Challenge A
Please copy the Peter Max biography word for word, everything from "No artist of" down to "prominent private collections.".
Challenge B
In the Peter Max biography, list every event or team for which Max was named the official artist.
Challenge C
Continue the Peter Max biography from the point where its last sentence ends.

Document excerpt
---+---
No artist of our time has reached such a vast global audience and influenced so many others who paint and draw than the legendary Peter Max. On a level comparable to Andy Warhol, but appealing to a broader base of art lovers, Max is the celebrity painter par excellence, an inescapable presence on the cultural consciousness since he burst on the scene in the 1960s. His art is in the collections of more than a hundred museums, many of which have given him solo exhibitions, as well as United States embassies, corporate headquarters and prominent private collections.
Max was the first rock-star-scale artist. Even when he was only in his twenties, he was featured on the cover of Life magazine and appeared on late-night talk shows. Now revered as an “Old Master” of Neo-Expressionism, Max’s legacy has gone way past his graphic design origins and inspired generations of artists, including many gathered under the Park West umbrella.
An instant media sensation when he made his debut in the 1960s as the go-to artist for the leading rock bands in the heyday of the Woodstock era, Max’s career became ever more public over the decades. At the invitation of the White House, he has made the portraits of six sitting United States presidents and scores of world leaders. He was named the official artist for the Grammies as well as the United States 2006 Winter Olympics team, the World Cup, the U.S. Open tennis championships, the Super Bowl and several music festivals, high-profile events that carried his signature style literally to billions of viewers.
Peter Max’s amazing life story, as captivating as his art, was shaped by world events from the start to this day. The literal journey around the world has all the drama of an epic movie. He was born in Berlin in the perilous year of 1937. The next year, his father Jacob recognized that the family could narrowly escape the Nazis by taking the long ocean voyage to join the extensive Jewish refugee community in Shanghai. He has vivid memories living in an old villa across the street from the bright red columns in front of a Buddhist temple where the bells and incense made an indelible impression on him. He watched in fascination as they practiced their calligraphy with giant, five-foot long brushes that made huge Chinese characters on pieces of paper they laid on the ground. The young Peter was given brightly colored crayons and paper to play with by his mother Salla, but when she left the room, he started to draw on her beautiful set of Louis Vuitton steamer trunks. He was fascinated by the rippling sound they made on the corrugated texture. She was appalled at first, but then laughed and realized that her three-year-old son was in love with art and particularly with color.
---+---
Records

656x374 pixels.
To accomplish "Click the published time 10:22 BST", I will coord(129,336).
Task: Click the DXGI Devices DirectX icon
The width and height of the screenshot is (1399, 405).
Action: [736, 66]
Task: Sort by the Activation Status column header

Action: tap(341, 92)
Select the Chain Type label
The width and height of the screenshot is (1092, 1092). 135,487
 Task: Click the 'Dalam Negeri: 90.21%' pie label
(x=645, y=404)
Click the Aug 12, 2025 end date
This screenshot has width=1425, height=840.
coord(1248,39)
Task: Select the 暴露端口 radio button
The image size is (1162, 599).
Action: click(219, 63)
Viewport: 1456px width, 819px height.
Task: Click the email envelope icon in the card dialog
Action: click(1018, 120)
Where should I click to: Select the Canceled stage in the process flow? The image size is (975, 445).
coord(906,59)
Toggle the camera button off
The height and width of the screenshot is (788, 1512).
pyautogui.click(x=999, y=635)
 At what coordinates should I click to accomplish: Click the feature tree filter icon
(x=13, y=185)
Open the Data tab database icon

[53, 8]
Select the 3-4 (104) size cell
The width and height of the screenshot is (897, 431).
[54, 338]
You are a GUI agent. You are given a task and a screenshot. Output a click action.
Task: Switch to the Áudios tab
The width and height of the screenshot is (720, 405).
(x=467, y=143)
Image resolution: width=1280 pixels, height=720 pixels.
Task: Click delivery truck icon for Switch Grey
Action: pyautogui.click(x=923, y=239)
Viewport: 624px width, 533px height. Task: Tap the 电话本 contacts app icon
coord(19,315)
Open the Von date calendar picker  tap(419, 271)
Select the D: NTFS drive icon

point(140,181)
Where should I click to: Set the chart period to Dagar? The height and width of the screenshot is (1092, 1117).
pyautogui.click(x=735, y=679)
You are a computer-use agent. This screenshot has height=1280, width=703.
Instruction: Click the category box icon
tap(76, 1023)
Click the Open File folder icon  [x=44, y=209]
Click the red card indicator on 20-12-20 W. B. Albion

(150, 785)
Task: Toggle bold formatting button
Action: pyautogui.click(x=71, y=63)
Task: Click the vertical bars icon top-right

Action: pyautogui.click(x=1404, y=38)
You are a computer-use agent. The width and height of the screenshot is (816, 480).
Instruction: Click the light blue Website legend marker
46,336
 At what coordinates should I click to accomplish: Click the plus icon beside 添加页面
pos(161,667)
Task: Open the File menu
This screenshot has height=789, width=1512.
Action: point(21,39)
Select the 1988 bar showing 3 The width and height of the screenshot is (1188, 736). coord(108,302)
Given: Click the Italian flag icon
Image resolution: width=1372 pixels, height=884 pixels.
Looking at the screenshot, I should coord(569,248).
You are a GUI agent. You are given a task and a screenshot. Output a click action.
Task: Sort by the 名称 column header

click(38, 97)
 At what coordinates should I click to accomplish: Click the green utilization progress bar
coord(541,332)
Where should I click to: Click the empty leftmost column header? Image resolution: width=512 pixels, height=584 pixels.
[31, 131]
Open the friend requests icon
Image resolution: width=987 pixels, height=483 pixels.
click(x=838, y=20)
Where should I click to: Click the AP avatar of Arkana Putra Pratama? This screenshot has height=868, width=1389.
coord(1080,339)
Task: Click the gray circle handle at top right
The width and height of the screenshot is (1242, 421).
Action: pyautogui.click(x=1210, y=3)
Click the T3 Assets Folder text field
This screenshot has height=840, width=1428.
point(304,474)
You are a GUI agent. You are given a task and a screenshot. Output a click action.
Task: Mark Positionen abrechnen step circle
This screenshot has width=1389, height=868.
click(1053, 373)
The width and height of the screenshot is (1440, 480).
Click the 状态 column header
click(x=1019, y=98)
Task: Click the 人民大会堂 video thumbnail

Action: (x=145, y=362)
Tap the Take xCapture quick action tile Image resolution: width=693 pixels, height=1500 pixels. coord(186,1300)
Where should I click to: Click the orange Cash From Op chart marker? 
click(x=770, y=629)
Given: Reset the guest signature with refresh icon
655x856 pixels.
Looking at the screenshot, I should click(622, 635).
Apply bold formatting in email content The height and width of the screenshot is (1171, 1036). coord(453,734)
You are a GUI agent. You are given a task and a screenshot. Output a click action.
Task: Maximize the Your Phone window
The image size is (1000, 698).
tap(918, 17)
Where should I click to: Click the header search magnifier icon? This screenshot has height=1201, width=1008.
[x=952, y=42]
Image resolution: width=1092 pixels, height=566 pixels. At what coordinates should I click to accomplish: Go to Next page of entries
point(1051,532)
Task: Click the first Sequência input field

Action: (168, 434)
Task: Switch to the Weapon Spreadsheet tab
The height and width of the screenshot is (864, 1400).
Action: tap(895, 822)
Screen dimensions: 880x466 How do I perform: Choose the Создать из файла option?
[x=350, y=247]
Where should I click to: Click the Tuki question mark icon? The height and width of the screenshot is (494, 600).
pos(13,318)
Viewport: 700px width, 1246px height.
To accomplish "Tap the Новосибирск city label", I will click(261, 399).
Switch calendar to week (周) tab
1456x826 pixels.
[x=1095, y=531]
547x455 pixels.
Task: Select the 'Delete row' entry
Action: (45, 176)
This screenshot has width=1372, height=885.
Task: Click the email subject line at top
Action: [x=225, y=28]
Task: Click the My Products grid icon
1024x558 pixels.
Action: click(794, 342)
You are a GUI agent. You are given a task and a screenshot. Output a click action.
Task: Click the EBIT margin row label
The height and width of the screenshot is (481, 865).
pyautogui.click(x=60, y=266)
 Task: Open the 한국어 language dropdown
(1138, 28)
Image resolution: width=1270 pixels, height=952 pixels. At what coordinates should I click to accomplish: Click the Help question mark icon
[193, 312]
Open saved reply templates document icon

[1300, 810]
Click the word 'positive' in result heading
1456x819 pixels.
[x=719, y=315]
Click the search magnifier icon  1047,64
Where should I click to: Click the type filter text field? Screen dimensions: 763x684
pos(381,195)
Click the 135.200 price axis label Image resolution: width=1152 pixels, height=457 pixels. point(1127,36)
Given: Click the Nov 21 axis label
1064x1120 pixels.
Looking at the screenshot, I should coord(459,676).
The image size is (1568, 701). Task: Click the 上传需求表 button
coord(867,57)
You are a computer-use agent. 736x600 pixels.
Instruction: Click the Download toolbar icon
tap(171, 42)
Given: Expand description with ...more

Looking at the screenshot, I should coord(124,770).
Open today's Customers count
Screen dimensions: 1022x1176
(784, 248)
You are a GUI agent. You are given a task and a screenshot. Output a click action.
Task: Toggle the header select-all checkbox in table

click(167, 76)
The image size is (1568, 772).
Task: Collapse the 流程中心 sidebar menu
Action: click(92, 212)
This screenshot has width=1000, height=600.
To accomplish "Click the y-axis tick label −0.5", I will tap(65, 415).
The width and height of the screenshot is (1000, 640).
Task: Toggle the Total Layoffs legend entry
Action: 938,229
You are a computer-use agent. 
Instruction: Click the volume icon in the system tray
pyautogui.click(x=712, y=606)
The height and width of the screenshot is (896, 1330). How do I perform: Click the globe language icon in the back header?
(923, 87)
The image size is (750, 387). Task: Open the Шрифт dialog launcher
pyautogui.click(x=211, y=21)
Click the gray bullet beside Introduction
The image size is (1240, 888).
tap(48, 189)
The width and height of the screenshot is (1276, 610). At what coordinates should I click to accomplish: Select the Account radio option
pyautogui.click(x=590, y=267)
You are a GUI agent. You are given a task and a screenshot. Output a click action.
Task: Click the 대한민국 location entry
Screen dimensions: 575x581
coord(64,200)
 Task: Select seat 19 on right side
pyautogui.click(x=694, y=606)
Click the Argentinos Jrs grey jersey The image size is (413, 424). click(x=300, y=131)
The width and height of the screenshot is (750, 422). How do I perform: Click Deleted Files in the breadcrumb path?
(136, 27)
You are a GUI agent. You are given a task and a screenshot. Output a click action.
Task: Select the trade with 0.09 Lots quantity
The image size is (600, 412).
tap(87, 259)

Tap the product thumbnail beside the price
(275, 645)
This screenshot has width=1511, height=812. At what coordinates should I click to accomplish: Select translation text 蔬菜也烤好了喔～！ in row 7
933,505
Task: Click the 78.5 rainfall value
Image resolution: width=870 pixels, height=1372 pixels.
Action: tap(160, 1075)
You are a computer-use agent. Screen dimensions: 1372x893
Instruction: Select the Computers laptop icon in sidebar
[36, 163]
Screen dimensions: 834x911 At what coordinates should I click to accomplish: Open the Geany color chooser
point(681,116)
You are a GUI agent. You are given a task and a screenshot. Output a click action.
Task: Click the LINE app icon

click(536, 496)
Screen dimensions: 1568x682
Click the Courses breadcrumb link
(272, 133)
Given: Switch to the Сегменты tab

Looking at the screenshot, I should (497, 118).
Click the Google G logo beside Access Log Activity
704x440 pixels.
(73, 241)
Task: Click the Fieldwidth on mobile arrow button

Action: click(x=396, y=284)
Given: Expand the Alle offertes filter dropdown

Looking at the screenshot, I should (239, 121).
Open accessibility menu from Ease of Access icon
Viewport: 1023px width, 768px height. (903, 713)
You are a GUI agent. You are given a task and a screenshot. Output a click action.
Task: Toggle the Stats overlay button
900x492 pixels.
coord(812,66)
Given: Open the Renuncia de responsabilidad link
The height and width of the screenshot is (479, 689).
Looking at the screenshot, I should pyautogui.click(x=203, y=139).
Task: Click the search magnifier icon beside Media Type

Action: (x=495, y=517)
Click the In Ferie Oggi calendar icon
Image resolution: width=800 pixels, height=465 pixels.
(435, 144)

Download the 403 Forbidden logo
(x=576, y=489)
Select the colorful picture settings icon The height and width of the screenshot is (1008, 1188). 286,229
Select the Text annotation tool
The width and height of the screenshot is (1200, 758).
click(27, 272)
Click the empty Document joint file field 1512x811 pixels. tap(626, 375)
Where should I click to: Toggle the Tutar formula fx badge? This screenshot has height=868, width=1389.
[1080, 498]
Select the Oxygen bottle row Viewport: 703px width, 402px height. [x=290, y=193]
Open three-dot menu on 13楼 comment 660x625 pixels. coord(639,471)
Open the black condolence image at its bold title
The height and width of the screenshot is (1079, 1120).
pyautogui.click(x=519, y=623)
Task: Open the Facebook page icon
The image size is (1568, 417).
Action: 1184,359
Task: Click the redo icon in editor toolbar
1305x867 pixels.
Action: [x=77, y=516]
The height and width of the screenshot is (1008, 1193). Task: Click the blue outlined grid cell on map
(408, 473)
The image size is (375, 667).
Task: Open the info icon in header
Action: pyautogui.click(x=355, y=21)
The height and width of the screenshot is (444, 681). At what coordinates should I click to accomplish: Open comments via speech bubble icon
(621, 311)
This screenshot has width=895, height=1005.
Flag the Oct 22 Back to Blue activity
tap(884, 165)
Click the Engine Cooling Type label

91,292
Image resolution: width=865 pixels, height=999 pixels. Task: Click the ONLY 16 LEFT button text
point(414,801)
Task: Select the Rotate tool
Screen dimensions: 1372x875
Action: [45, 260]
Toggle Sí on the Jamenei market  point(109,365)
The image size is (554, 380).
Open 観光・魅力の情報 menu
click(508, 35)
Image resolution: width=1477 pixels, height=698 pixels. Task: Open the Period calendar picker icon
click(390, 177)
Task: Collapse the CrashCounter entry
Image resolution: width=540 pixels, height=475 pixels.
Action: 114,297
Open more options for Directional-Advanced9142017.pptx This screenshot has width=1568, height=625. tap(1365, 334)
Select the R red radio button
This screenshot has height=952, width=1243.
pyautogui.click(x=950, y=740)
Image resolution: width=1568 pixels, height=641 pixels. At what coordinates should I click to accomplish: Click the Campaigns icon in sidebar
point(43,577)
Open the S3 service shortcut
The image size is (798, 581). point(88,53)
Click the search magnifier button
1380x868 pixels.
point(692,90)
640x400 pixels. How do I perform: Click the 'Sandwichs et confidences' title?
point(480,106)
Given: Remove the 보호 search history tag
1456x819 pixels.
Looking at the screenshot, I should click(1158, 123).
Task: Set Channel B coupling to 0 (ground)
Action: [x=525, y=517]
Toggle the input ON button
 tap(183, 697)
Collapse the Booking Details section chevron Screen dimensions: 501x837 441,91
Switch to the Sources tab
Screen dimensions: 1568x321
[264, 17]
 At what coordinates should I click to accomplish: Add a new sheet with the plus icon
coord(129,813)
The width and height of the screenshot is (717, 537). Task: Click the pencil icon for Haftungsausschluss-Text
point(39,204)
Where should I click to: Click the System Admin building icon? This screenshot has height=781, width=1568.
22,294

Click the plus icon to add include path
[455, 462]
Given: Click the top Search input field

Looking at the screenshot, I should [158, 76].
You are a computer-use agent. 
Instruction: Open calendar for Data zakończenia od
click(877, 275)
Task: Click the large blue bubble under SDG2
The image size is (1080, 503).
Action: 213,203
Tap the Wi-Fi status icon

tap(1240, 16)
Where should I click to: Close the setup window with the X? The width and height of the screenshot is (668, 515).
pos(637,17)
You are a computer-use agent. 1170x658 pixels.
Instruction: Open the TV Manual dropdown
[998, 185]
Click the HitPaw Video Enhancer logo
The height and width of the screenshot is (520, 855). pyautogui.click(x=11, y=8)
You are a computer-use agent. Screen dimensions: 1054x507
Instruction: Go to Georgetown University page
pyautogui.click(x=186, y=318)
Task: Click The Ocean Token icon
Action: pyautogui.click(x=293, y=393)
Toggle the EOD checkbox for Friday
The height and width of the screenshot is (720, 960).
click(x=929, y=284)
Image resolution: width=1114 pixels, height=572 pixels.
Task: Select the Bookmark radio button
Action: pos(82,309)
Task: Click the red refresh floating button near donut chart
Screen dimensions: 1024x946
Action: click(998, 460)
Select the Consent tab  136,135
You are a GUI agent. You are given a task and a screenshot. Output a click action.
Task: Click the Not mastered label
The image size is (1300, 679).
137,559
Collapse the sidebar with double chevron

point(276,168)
---+---
Final result A
No artist of our time has reached such a vast global audience and influenced so many others who paint and draw than the legendary Peter Max. On a level comparable to Andy Warhol, but appealing to a broader base of art lovers, Max is the celebrity painter par excellence, an inescapable presence on the cultural consciousness since he burst on the scene in the 1960s. His art is in the collections of more than a hundred museums, many of which have given him solo exhibitions, as well as United States embassies, corporate headquarters and prominent private collections.

Final result B
- the Grammies
- the United States 2006 Winter Olympics team
- the World Cup
- the U.S. Open tennis championships
- the Super Bowl
- several music festivals

Final result C
In cosmopolitan Shanghai, where the expatriate community was so vibrant, Max fell in love with American comic books, movies, and jazz. At the end of their stay in China, his family took a long voyage to Tibet, where they encountered even deeper religious devotion among monks in prayer and meditation.
That year the family continued their migration by way of India and South Africa, to Haifa, joining some of the first European settlers to reach Israel. Max learned Hebrew and took an ever more serious interest in art. The years in Israel also ignited the young Peter’s curiosity about astronomy, one of the early entries in an encyclopedia he was reading. As with the Tibetan monks, the cosmos became a resource for the imagery of Max’s paintings for the rest of his life.
Like so many others displaced from Europe, Max’s family nourished a dream of reaching America. In 1953, they reached Brooklyn, where Max’s cousins welcomed the family. Max was sixteen as they sailed past the Statue of Liberty, the icon that would later figure so prominently in his fame. After high school, Max enrolled in the prestigious Art Students League in 1956. He received classical training in drawing, anatomy and painting technique from the realist Frank J. Reilly, a contemporary of Norman Rockwell at the League. Max’s early realist paintings, including one that became the cover image for a Western novel, were accomplished examples of this academic approach to illustration.
Timing is everything in the art world. Record labels, magazines, and ad agencies were in need of graphic design that had punch and captured the fun-loving spirit of the times. Right out of school, Max started his own studio and almost overnight became a star of the New York ad world. As the foremost expert on the art of Peter Max, the museum director and scholar Charles A. Riley PhD observes in the definitive monograph on the artist, “The medium of the moment was the poster, owing in no small part to the work of Max himself. He became a pioneer in the printing techniques by which modestly priced yet high-quality posters could be produced in an unprecedented range and intensity of colors, utilizing stat-of-the-art commercial presses that expanded the spectrum of available hues.”
Max’s posters, album and magazine covers (Time, Business Week, and his own face was on Life), t-shirts, scarves, calendars, neckties, mugs, bed sheets, watches and alarm clocks that were licensed to a network of 72 major companies and made everywhere in America. He appeared on Ed Sullivan and Johnny Carson’s shows, his ads were on the side of city buses and on billboards, he drew ovations at music festivals.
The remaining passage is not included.